Make an exact copy, without pictures, of the lines below from the one containing "This screenshot has width=1225, height=980." to the last line, both ends included.

** Provided records follows **

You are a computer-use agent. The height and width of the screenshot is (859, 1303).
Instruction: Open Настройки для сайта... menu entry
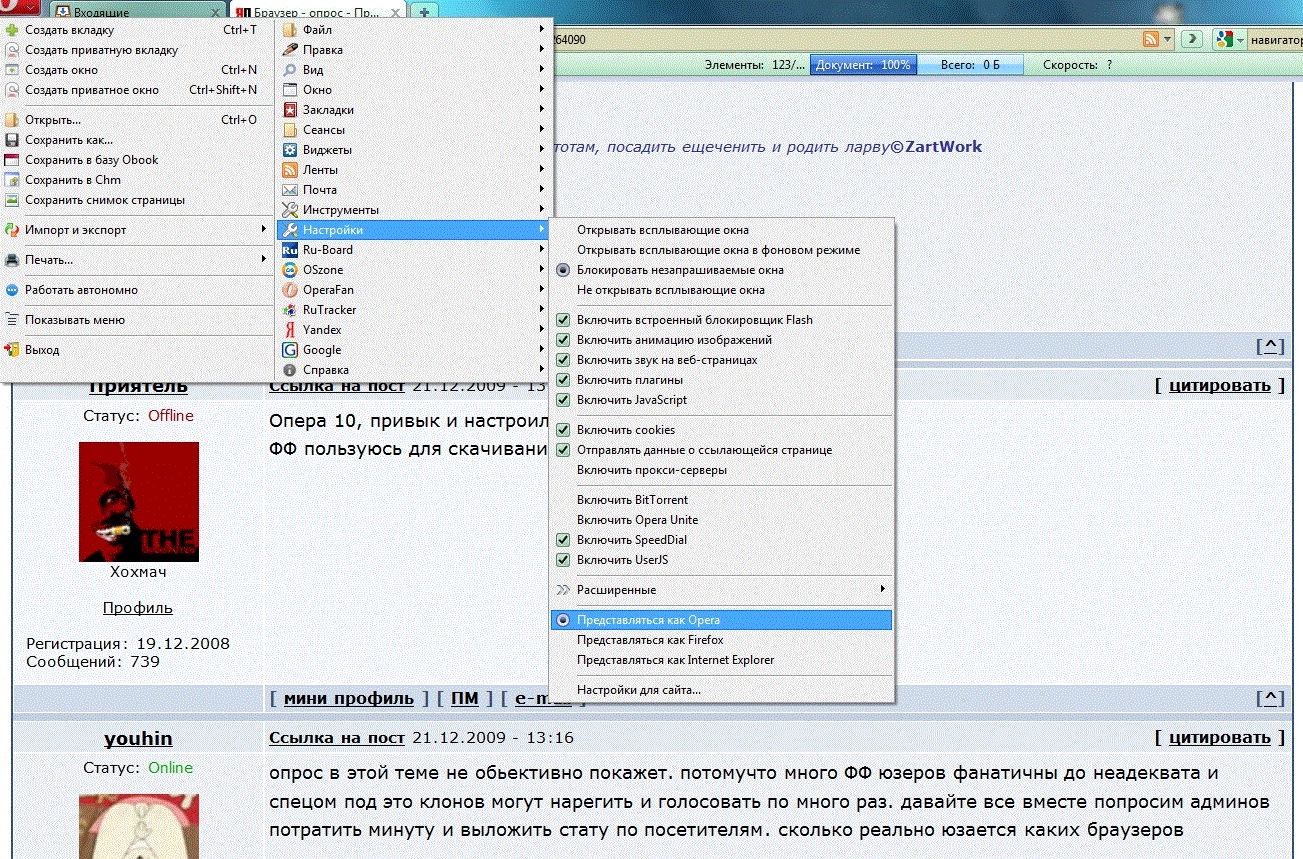click(638, 690)
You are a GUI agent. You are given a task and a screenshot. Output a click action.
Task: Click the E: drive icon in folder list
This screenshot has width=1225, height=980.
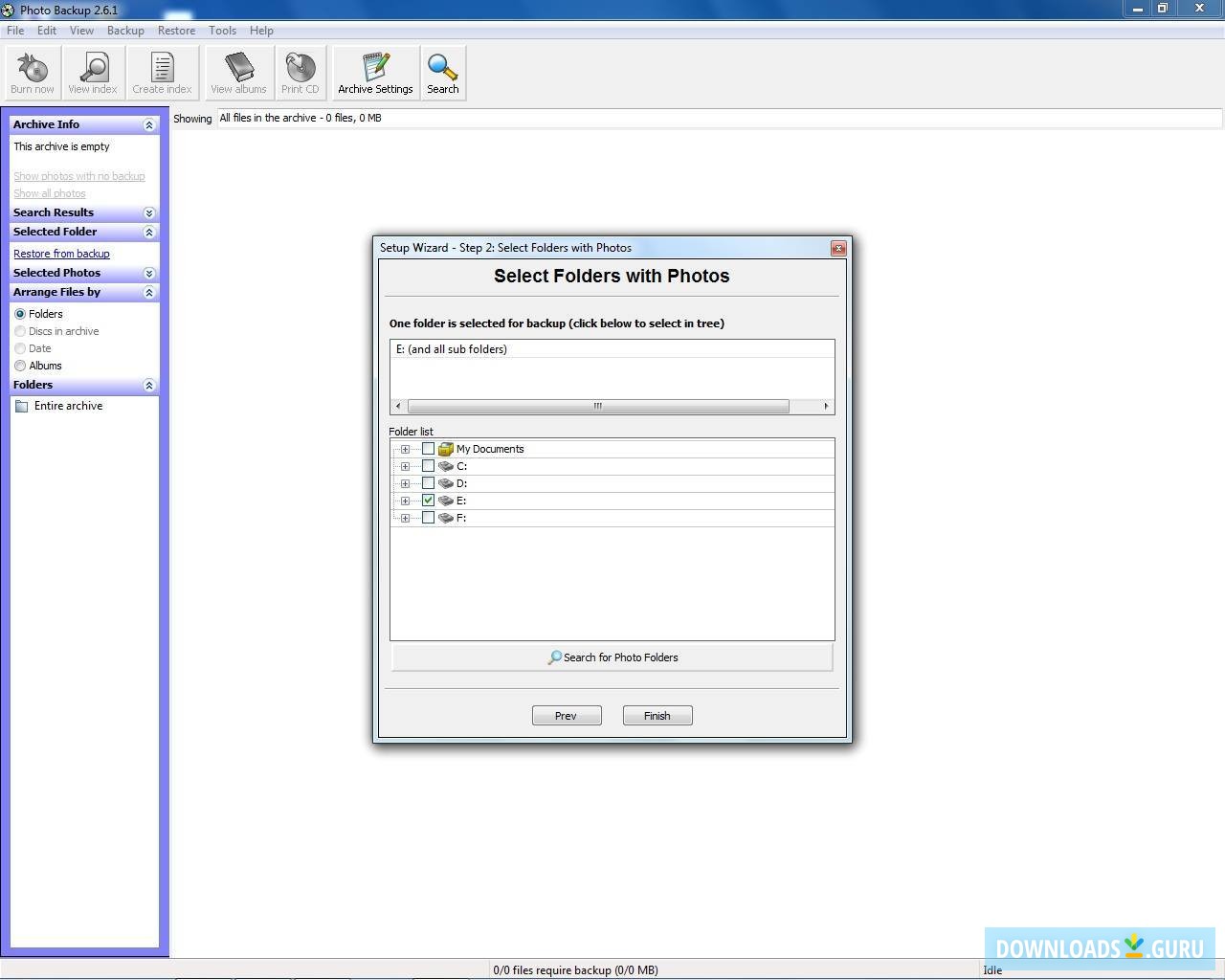(x=445, y=501)
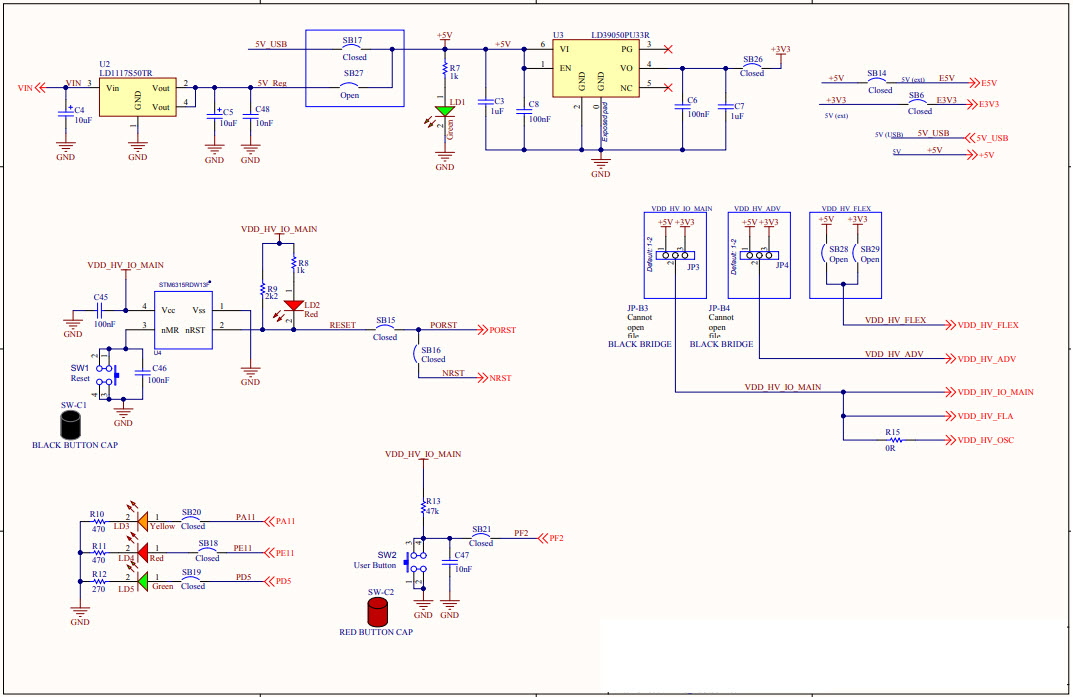Click the SB17 Closed solder bridge
This screenshot has width=1073, height=697.
point(351,45)
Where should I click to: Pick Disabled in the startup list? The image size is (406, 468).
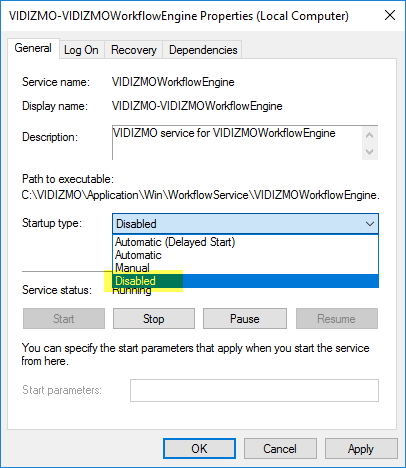pos(245,281)
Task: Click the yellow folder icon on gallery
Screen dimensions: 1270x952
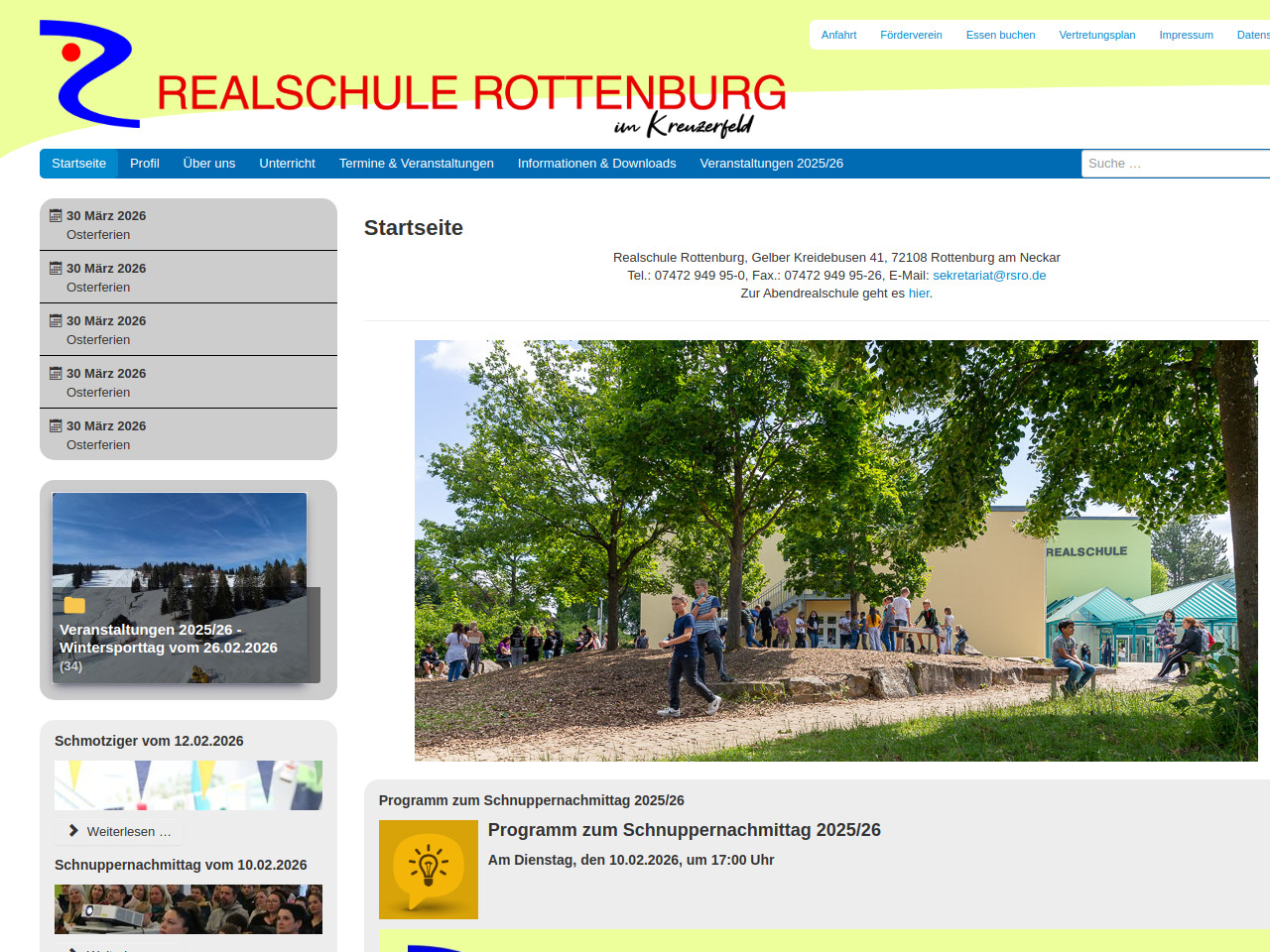Action: click(74, 605)
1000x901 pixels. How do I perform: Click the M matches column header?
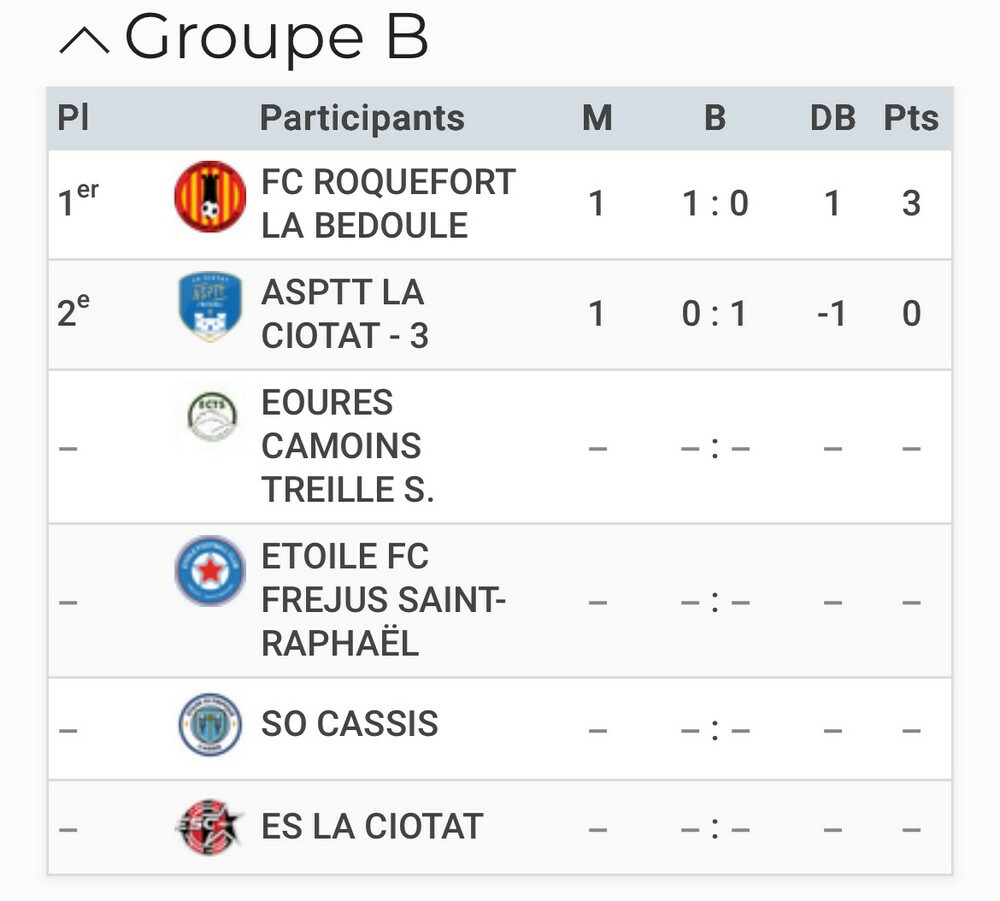(597, 118)
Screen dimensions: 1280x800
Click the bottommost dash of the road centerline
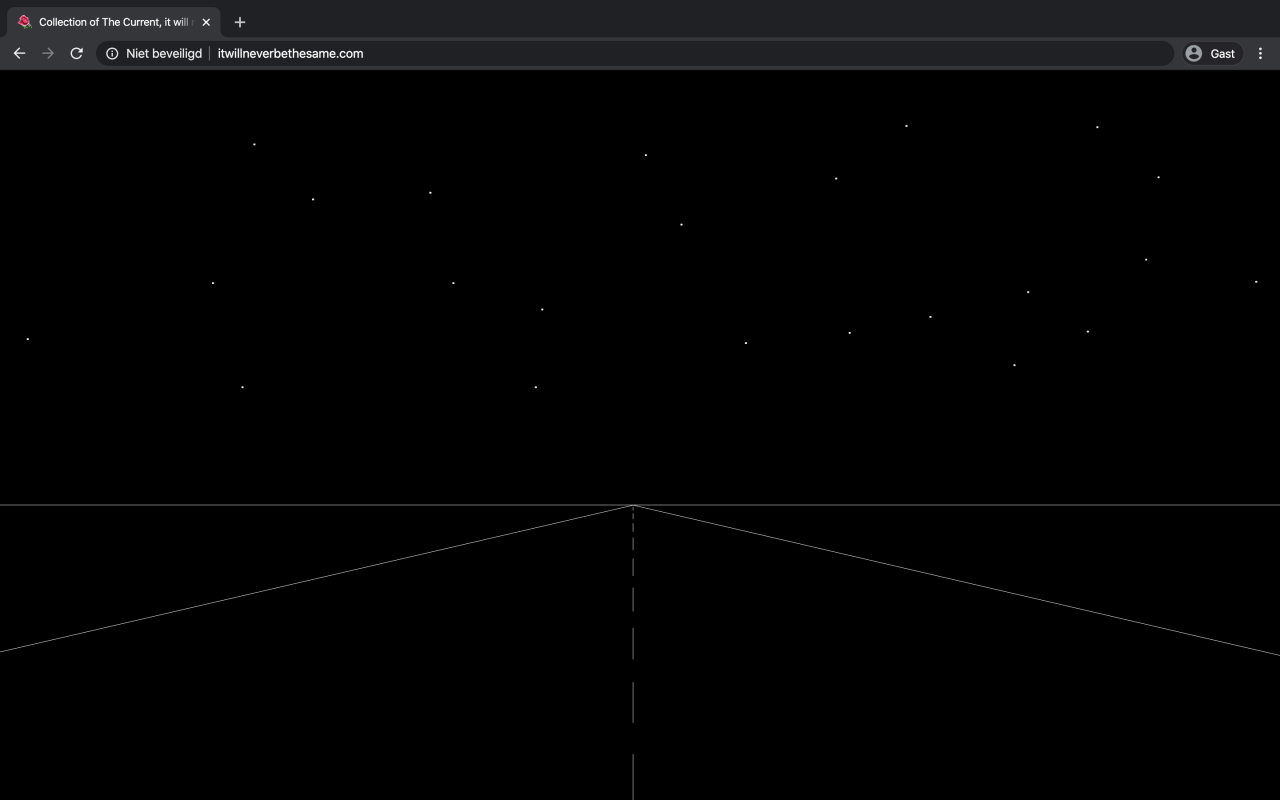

** End of Provided records **

Solution –
This screenshot has width=1225, height=980.
(x=445, y=501)
Click the SB17 Closed solder bridge
This screenshot has width=1073, height=697.
point(351,45)
Where should I click to: Pick Disabled in the startup list? The image size is (406, 468).
pos(245,281)
Task: Click the yellow folder icon on gallery
Screen dimensions: 1270x952
Action: click(74, 605)
1000x901 pixels. How do I perform: Click the M matches column header?
(597, 118)
Screen dimensions: 1280x800
Click the bottommost dash of the road centerline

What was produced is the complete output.